§ **TEXT EXTRACT**
--- begin ---
When I run the following melt command, I get an error that doesn't make sense to me. Especially, because I've used the same commands before successfully.

require(reshape2)
qhist <- melt(test, id="respid")

Error in data.frame(ids, variable, value, stringsAsFactors = FALSE) : 
  arguments imply differing number of rows: 5, 10

The data was imported with

spss.get("data.sav", lowernames=T, use.value.labels=T,max.value.labels=13)

dput(test)
--- end ---
§ **THE EXERCISE**
In the post about the melt error, which function was used to import the data?

§ **DATA SECTION**
--- begin ---
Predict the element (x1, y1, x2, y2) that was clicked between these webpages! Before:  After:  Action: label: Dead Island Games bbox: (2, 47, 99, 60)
--- end ---
§ **FULL OUTPUT**
spss.get